● Problem details: In the material below, find each line that contains the word "agent" and copy it.
(Beginning of Data provided)
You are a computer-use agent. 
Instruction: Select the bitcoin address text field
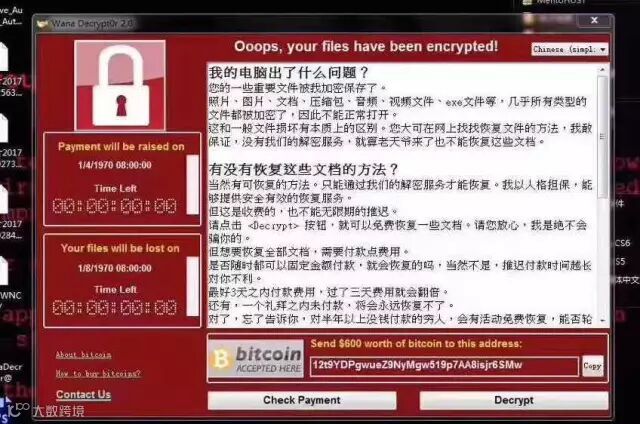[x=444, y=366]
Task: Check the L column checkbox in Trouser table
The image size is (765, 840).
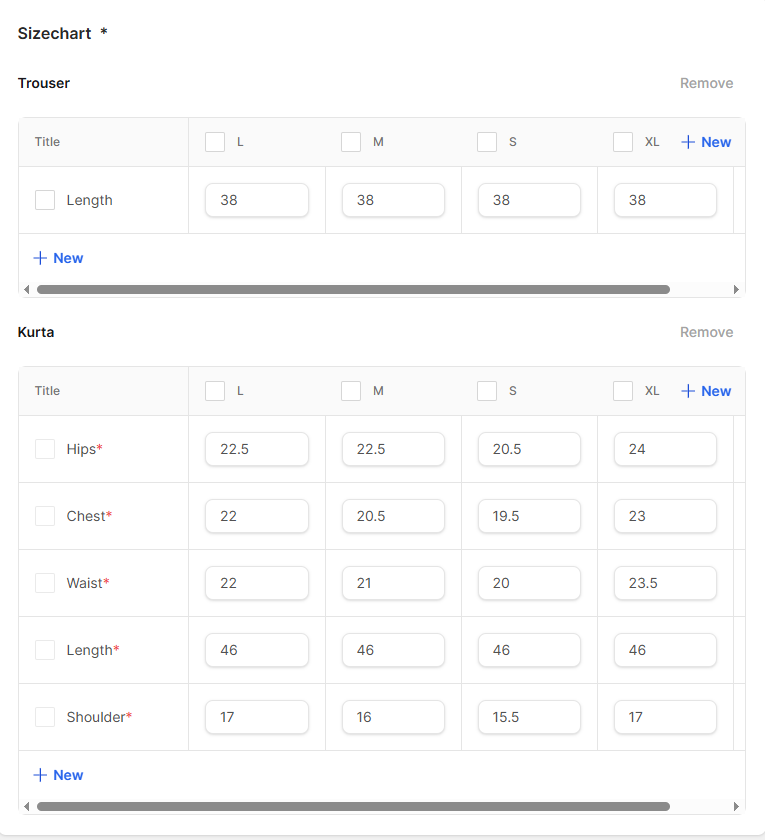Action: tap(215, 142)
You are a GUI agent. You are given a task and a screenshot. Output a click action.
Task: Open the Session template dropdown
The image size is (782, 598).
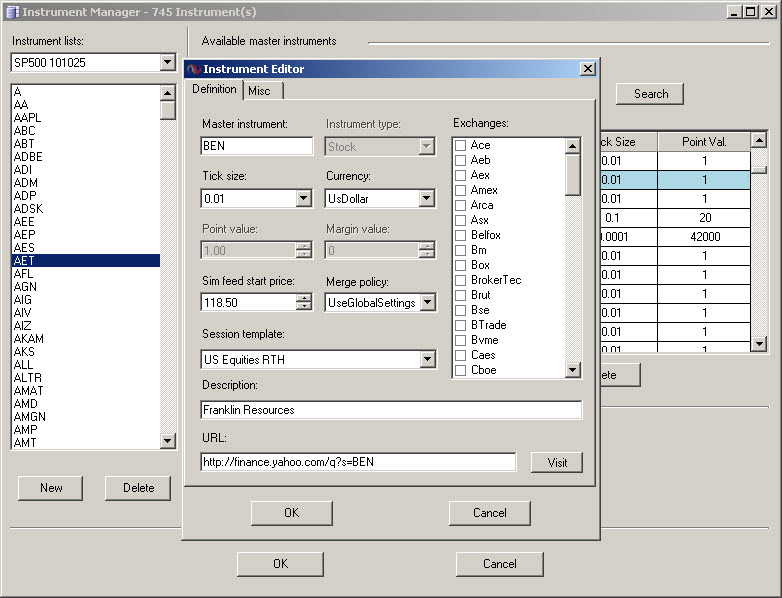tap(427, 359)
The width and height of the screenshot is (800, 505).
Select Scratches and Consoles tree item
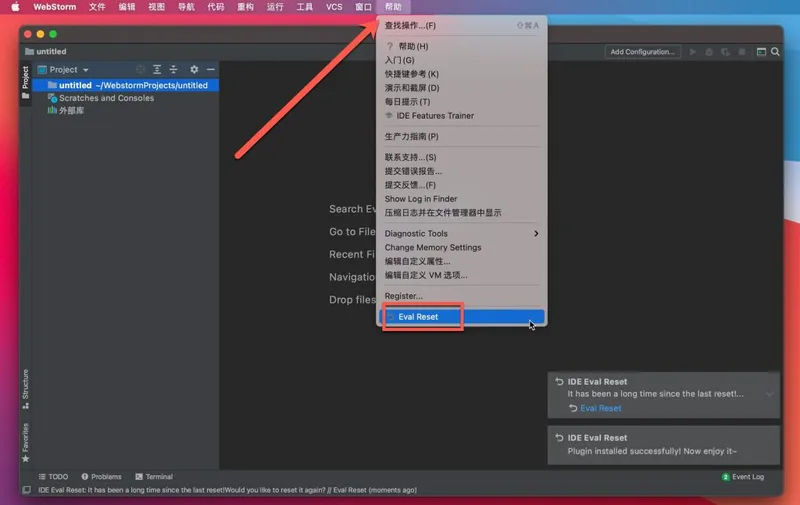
(End of Data provided)
● Task answer:
You are a computer-use agent. 
You are a GUI agent. You are given a task and a screenshot. Output a click action.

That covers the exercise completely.